Do this →
In the facilities management excerpt, what percentage of respondents were planning to implement some form of progressive workplace strategies?

Excerpt provided →
---

Last month, Gensler’s London office hosted a roundtable discussion with the British Institute of Facilities Management (BIFM) International Special Interest Group to explore some of the more surprising results of our 2012 State Of Facilities Management Report. This being the document’s second year, we were able to compare findings and begin to understand what motivators and influences affect the way that facilities management (FM), as an industry, is operating.

Not only did the results highlight the changing nature of the workplace, with 68 percent of the respondents planning to implement some form of progressive workplace strategies, but it also provided insight as to how the role of FM in organisations is growing in diversity and scope.

At its inception, FM was, literally, managing a facility, principally what would later be referred to by the industry as “Hard FM”: maintenance, cleaning, HVAC work, etc. The key performance indicators for measuring the effectiveness of Hard FM are quite tangible: Have running costs increased? Are air conditioning complaints down? For some facilities managers, the role is still very much about this activity. But for a growing number of them, there is more and more focus on “Soft FM”: sustainability, transportation, effectiveness of the workplace for employees, and so on.

---

Recorded data →

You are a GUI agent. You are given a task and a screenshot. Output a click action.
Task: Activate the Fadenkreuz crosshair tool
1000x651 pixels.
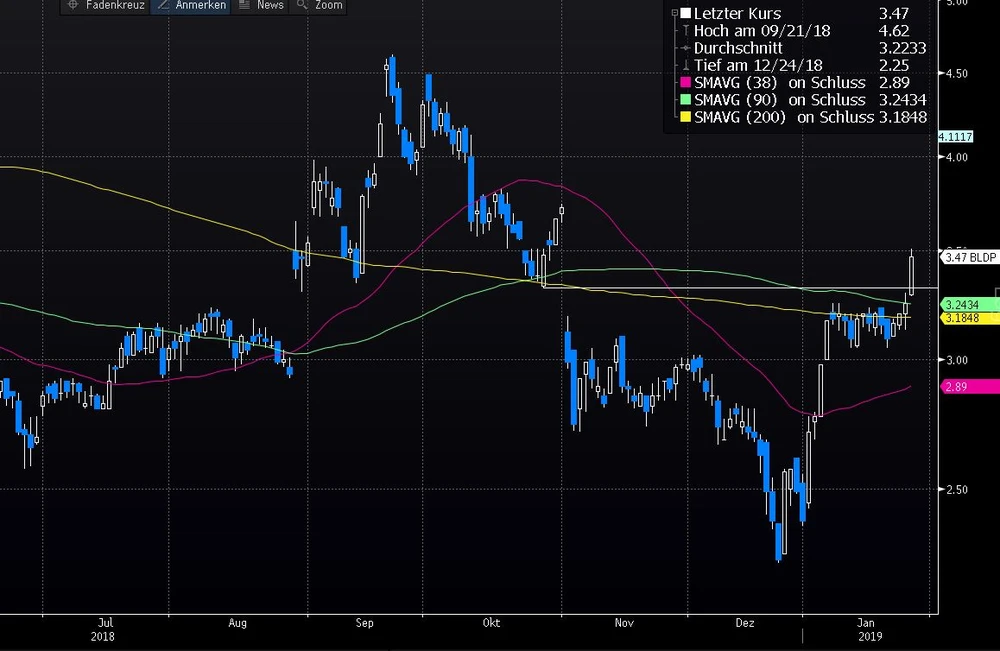tap(104, 6)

---

Final result →
68 percent